[Task objective]
Pull out each line of the data that includes the word "computer".

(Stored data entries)

[Start of section]

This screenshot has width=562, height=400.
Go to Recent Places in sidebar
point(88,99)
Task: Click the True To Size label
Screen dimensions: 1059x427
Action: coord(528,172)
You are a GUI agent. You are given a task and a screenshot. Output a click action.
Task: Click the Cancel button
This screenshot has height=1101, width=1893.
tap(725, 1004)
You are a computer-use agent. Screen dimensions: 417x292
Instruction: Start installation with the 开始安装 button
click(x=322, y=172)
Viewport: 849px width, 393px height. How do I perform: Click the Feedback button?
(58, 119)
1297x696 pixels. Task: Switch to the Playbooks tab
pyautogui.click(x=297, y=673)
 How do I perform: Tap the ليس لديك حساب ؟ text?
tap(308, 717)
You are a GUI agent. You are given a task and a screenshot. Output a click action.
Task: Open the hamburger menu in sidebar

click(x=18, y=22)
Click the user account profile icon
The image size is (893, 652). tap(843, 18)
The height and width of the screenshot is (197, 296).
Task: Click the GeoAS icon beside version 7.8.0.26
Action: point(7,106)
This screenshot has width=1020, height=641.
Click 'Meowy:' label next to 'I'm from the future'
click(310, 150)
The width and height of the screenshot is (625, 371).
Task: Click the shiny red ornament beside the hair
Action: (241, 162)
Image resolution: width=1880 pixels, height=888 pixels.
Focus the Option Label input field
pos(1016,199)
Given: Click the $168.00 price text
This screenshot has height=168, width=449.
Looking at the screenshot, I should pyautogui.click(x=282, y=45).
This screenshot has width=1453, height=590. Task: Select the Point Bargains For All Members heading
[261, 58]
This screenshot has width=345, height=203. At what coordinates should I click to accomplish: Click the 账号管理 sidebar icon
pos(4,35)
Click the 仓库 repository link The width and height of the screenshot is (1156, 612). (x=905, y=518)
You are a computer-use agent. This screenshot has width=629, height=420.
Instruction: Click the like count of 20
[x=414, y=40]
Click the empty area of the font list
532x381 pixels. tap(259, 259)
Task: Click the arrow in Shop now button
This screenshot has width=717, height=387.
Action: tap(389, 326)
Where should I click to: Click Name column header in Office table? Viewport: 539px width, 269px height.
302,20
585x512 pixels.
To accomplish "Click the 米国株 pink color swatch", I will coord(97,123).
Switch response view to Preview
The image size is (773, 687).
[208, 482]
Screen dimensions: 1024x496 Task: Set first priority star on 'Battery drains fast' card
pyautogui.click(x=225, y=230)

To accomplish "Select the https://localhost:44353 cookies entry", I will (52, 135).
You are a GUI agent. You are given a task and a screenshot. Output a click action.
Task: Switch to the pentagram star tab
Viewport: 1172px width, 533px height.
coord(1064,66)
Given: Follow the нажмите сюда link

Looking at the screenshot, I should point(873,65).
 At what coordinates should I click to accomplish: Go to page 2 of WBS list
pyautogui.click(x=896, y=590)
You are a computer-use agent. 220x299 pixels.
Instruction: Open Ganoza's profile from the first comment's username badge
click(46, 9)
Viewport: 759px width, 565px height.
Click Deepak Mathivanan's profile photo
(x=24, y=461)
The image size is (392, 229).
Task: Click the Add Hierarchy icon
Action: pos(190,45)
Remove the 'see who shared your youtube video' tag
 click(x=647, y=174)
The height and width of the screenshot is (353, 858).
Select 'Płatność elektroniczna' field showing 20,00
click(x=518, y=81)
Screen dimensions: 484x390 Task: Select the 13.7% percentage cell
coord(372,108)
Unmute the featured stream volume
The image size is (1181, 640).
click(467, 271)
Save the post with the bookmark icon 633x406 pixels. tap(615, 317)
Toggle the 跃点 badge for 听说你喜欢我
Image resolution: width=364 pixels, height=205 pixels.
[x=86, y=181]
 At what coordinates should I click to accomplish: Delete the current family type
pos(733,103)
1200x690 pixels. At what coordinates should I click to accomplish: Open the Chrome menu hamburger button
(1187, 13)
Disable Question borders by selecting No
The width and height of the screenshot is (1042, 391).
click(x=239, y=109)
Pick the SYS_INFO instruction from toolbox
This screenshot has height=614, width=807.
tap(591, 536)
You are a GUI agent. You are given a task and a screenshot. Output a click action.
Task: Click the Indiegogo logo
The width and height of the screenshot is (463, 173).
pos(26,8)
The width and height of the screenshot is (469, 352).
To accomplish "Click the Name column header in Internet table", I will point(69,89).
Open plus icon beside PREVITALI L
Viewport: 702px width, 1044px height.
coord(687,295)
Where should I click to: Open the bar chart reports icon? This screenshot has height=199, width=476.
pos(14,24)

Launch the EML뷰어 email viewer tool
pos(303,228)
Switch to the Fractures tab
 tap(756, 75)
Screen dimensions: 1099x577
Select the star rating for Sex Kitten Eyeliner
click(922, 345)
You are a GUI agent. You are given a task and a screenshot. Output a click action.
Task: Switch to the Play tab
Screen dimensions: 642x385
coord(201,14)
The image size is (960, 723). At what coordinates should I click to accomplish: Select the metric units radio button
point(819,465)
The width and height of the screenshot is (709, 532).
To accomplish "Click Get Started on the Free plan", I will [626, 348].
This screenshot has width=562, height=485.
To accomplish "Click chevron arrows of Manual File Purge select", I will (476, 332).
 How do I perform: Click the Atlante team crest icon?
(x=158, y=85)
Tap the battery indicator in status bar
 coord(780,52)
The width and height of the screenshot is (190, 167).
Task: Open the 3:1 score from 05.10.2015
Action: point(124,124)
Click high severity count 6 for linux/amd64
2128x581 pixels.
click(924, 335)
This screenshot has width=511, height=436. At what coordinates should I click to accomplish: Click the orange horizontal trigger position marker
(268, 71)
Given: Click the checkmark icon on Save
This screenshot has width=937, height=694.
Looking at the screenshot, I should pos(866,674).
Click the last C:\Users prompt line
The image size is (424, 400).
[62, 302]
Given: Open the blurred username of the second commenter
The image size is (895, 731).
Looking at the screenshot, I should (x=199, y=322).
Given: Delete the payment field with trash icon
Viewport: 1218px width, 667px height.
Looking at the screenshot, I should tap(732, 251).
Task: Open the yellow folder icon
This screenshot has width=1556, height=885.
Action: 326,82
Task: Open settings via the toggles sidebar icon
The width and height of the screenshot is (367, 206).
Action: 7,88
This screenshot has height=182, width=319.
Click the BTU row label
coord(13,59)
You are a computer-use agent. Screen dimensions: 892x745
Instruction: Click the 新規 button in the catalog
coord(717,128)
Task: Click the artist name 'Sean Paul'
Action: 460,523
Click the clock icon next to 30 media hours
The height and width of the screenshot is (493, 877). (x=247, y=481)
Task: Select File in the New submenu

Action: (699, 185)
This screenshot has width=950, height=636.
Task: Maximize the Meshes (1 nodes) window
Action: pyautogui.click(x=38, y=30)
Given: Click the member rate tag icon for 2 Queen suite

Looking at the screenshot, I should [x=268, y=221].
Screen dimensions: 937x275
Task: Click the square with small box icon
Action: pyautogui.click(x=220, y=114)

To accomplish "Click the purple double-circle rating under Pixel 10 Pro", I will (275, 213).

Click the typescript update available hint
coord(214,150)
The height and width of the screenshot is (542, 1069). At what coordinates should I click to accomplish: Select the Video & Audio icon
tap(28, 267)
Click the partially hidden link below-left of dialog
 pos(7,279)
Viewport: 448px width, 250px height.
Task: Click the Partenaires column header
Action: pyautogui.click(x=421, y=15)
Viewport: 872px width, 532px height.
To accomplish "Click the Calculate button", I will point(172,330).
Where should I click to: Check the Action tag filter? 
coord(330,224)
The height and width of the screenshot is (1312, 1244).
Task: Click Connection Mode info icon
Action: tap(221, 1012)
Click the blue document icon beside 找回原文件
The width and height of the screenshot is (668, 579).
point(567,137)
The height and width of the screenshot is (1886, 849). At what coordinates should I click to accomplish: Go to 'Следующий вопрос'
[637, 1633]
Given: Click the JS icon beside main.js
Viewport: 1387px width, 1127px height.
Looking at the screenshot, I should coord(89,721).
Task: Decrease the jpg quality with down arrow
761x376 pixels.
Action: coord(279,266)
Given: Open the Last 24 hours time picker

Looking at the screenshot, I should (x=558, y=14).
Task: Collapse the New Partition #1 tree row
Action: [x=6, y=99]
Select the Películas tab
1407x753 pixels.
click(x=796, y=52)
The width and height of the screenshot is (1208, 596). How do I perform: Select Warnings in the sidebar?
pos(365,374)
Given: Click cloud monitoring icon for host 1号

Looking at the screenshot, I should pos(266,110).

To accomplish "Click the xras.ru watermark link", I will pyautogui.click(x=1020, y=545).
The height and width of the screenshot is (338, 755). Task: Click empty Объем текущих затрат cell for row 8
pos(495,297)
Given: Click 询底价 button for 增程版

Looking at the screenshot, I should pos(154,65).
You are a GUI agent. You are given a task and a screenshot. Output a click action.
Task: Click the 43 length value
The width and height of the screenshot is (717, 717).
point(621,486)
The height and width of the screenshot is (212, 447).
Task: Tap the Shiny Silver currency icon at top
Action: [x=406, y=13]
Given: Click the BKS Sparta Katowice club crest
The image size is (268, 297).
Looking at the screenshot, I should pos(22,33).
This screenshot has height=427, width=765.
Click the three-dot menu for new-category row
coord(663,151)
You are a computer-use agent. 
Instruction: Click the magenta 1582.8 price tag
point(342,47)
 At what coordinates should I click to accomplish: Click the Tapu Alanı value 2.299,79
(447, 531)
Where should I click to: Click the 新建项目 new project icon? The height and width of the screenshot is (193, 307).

[End of section]

[Result of this task]
You are a computer-use agent. Screen dimensions: 417x292
You are a computer-use agent. This screenshot has width=629, height=420.
You are a computer-use agent. 220x299 pixels.
You are a computer-use agent. Screen dimensions: 892x745
You are a computer-use agent. 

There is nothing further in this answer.